### [Supplied text]
(begin)
An example: "Excuse me, I'm looking for the candlelights that you plug in and put in the windows?" We hunted and hunted, and I was forced to conclude that we didn't, in fact, have them in stock. To let the nice lady down easy, I said, "I can't believe we don't have candlelights! They were a staple of my childhood! I think there's still Scotch tape on the windowsills of my dad's house. (There is.) The nice lady nodded, "And there's Scotch tape on my windowsills, too."
By the afternoon, I had the situation pretty much in hand. But I had a hard time letting go of a bit of resentment I felt at being dispatched to Christmas like I was being air-dropped into wilderness survival training ("Here's your Bowie knife and a flintstone! Good luck!"). And all of this Christmas shit! All those people overspending on those weird treetop angels wearing what looks like a bejeweled corset and faces that look a hell of a lot like Mother Of The Year Britney Spears... Do you really need one of those? C'mon! Get hold of yourselves!
But then, between helping a customer find The Perfect Flocking and packing Santa Clause hat wearing teddy bears (whoa. wait. that one with the little fir tree in his paws is kinda Hot), I had a recollection of my own idea of a Christmas tree. And it's gaudy, a mishmash of ornaments passed down from of old and the whole thing festooned with tinsel. That's the Christmas that I love, minimalist anti-materialist that I am. If I'm not trying to fish the glitter out of my eggnog, then I say t'hell with it. My ideal Christmas resembles not an ad for throw rugs in LL Bean but looks more like an explosion at Ice City.
I became Mr. Christmas.
I put my all into it. It was a manic spree.
And then it was over.
Time for me to clock out.
Oh. Right. That guy from Santa Saturday last night. I need to give him a call so we can make a plan to meet up. But wait, who's that standing in the middle of the kitchen cabinets display? Why... It's the guy from Santa Saturday.
He drove over to pick me up after work.
I asked where he wanted to go for dinner and he said, "I made something for us. I got some salmon."
He made me dinner.
I'm the guy who always cooks dinner. Nobody ever cooks dinner for me.
But I followed him to his own humble abode in nearby Lansdale, and together we sat down to his Really Good Salmon.
A handsome man making me dinner. It's a Christmas wish come true. And it's still November.
(end)
### [Supplied records]
(begin)
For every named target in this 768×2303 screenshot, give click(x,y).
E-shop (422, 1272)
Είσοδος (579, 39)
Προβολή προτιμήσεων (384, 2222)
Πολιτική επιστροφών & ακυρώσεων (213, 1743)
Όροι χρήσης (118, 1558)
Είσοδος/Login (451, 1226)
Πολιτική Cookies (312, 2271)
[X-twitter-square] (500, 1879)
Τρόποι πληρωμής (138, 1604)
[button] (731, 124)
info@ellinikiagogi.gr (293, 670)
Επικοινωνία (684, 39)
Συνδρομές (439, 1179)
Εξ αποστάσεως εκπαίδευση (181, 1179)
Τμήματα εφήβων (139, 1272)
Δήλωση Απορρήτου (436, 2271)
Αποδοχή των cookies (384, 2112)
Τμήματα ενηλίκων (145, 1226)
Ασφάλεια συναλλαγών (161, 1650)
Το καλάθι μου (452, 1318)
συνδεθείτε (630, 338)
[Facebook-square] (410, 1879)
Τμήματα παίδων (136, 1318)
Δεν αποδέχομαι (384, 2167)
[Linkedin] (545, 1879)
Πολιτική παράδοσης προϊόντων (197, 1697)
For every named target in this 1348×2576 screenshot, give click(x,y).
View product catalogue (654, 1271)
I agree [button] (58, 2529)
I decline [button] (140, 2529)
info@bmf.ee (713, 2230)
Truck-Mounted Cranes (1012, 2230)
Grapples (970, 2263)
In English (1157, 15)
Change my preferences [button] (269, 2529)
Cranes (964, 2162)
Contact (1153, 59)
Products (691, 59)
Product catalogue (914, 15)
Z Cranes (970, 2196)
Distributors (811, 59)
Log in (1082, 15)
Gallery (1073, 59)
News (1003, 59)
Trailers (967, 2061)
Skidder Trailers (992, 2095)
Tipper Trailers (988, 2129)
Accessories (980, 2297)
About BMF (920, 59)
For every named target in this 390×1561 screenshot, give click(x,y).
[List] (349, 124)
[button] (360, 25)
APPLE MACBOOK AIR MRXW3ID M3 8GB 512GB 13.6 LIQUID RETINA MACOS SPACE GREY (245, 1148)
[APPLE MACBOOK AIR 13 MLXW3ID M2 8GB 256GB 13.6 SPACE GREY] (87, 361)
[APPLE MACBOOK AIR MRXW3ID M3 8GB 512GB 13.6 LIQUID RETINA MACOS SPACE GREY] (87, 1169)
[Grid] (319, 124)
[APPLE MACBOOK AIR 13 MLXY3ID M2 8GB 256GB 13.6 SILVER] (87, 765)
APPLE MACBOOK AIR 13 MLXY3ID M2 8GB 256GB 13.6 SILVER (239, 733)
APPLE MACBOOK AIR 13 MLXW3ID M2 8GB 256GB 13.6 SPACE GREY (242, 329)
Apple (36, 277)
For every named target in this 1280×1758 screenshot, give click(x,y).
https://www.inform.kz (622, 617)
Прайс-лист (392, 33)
(end)
### [Exercise instructions]
A. Write out the passage of the Christmas-shift account starting with "I became Mr." and going on through "from Santa Saturday.".
B. Transfer only the records starting with the line with "Truck-Mounted Cranes (1012, 2230)" and going on through the line with "[APPLE MACBOOK AIR 13 MLXW3ID", both ends and every request line included. Add 128 to each number in the coordinate answers.

### [Expected answers]
A.
I became Mr. Christmas.
I put my all into it. It was a manic spree.
And then it was over.
Time for me to clock out.
Oh. Right. That guy from Santa Saturday last night. I need to give him a call so we can make a plan to meet up. But wait, who's that standing in the middle of the kitchen cabinets display? Why... It's the guy from Santa Saturday.

B.
Truck-Mounted Cranes (1140, 2358)
Grapples (1098, 2391)
In English (1285, 143)
Change my preferences [button] (397, 2657)
Cranes (1092, 2290)
Contact (1281, 187)
Products (819, 187)
Product catalogue (1042, 143)
Z Cranes (1098, 2324)
Distributors (939, 187)
Log in (1210, 143)
Gallery (1201, 187)
News (1131, 187)
Trailers (1095, 2189)
Skidder Trailers (1120, 2223)
Tipper Trailers (1116, 2257)
Accessories (1108, 2425)
About BMF (1048, 187)
For every named target in this 390×1561 screenshot, give click(x,y).
[List] (477, 252)
[button] (488, 153)
APPLE MACBOOK AIR MRXW3ID M3 8GB 512GB 13.6 LIQUID RETINA MACOS SPACE GREY (373, 1276)
[APPLE MACBOOK AIR 13 MLXW3ID M2 8GB 256GB 13.6 SPACE GREY] (215, 489)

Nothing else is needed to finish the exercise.